* [AUSZUFÜHRENDE AUFGABE 1]
Tausche im Text zum Zinsskandal „Euribor“ gegen „Euro-Referenzzins“ aus. Gib dazu den Abschnitt von „- Acht Banken, die“ bis einschließlich „die Landesbank Berlin.“ erneut wieder.
* [AUSZUFÜHRENDE AUFGABE 2]
Führe den Bericht über den Zinsskandal bei den Banken im Anschluss an seinen letzten Satz weiter.

* [TEXT]
################
Kriminalität

Zinsskandal: Auch Landesbank Berlin droht Sonderprüfung

Im Skandal um Manipulationen wichtiger Marktzinsen nimmt die Finanzaufsicht BaFin offenbar die deutschen Kreditinstitute stärker unter die Lupe.

- Acht Banken, die an der Festlegung des europäischen Referenzzinses Euribor beteiligt sind oder waren, mussten nach Angaben aus Aufsichtskreisen bis zum vergangenen Donnerstag schriftlich ihre internen Prozesse offenlegen, wie sie den Zins berechnen und ihre Mechanismen überwachen. Noch lägen aber keine Ergebnisse vor, hieß es am Sonntag. Die BaFin wollte sich dazu nicht äußern. An der Festlegung des Euribor beteiligt sind unter anderen die Deutsche Bank, Commerzbank, DZ Bank, LBBW, BayernLB, Helaba, NordLB und die Landesbank Berlin.

Wenn sich Verdachtsmomente ergeben sollten, droht den Banken laut den Kreisen eine Sonderprüfung. Die führt die BaFin bereits bei der Deutschen Bank durch. Hintergrund ist der Skandal um die Manipulation des wichtigen Londoner Referenzzinssatzes Libor. Eine Sonderprüfung gilt als das schärfste Schwert der deutschen Finanzaufseher. Über den Libor-Fall war die gesamte Führungsspitze der britischen Bank Barclays gestürzt.
################
* [BEREITGESTELLTE ANGABEN]

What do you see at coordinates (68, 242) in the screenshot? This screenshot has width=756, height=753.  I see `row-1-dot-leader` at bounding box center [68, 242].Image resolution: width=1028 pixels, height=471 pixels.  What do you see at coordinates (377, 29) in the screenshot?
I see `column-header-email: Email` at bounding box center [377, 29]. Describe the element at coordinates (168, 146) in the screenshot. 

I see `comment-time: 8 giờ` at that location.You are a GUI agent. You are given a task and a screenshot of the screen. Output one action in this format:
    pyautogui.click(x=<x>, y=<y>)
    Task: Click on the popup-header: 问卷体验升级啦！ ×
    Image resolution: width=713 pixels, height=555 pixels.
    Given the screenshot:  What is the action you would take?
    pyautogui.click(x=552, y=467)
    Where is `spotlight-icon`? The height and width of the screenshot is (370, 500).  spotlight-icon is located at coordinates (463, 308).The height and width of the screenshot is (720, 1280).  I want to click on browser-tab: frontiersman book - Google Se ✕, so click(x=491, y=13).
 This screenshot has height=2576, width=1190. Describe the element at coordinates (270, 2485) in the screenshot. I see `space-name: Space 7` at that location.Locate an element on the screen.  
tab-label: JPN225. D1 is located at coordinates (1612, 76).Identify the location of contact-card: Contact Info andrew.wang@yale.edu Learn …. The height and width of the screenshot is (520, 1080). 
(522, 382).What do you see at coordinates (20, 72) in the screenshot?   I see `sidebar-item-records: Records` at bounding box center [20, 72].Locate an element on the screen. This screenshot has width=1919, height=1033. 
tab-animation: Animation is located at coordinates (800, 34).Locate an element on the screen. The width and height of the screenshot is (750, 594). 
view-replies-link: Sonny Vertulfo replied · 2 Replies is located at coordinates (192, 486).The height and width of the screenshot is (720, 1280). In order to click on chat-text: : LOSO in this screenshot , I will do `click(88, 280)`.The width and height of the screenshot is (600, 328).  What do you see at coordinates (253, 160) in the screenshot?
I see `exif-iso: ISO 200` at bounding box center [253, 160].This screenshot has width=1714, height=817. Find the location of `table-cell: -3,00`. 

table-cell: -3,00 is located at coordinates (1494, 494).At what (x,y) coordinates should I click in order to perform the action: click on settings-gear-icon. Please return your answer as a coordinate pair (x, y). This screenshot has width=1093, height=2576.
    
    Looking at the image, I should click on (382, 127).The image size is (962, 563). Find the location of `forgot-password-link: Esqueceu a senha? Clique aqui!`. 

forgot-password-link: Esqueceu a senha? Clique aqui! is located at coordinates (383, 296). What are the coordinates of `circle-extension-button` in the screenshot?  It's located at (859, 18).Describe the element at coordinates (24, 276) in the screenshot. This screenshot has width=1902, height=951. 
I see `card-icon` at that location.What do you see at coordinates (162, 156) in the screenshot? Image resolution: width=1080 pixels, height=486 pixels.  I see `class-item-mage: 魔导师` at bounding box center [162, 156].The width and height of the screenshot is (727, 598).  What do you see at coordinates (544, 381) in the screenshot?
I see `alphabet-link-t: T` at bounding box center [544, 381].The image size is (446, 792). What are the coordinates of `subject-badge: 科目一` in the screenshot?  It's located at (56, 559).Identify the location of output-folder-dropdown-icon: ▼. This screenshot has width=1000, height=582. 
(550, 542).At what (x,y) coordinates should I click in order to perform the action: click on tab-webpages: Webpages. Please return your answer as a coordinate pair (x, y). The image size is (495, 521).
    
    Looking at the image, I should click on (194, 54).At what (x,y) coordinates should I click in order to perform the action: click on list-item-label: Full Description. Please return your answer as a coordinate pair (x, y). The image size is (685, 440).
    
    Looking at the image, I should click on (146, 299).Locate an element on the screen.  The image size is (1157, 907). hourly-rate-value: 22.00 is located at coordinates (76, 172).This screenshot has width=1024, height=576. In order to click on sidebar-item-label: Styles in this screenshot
################
* [ERWARTETE AUSGABE 1]
- Acht Banken, die an der Festlegung des europäischen Referenzzinses Euro-Referenzzins beteiligt sind oder waren, mussten nach Angaben aus Aufsichtskreisen bis zum vergangenen Donnerstag schriftlich ihre internen Prozesse offenlegen, wie sie den Zins berechnen und ihre Mechanismen überwachen. Noch lägen aber keine Ergebnisse vor, hieß es am Sonntag. Die BaFin wollte sich dazu nicht äußern. An der Festlegung des Euro-Referenzzins beteiligt sind unter anderen die Deutsche Bank, Commerzbank, DZ Bank, LBBW, BayernLB, Helaba, NordLB und die Landesbank Berlin.

* [ERWARTETE AUSGABE 2]
Die juristische Aufarbeitung des Skandals um die Schlüsselzinssätze Libor und Euribor könnte für die Banken richtig teuer werden. "Es könnte neue Rekorde bei den Strafen geben", zitiert das Magazin "Der Spiegel" einen Mitarbeiter der EU-Wettbewerbskommission. So könnte es sein, dass einzelne Institute allein bei der EU über eine Milliarde Euro Strafe zahlen müssten. Gemäß den Brüsseler Regularien sind Strafen von bis zu zehn Prozent der Erträge eines Jahres möglich.

Die BaFin hat laut Kreisen zudem ein Papier ausgearbeitet, wie das riskante Investment-Banking stärker vom Restgeschäft getrennt werden könnte. Dahinter steht die Idee, dass Steuerzahler nicht mehr einspringen müssen, um die Einlagen der Privat- und Firmenkunden zu retten, wenn sich Investmentbanken verzocken. Diese Pläne für ein sogenanntes Trennbankensystem würden vor allem die Deutsche Bank mit ihrer starken Investment-Banking-Sparte betreffen.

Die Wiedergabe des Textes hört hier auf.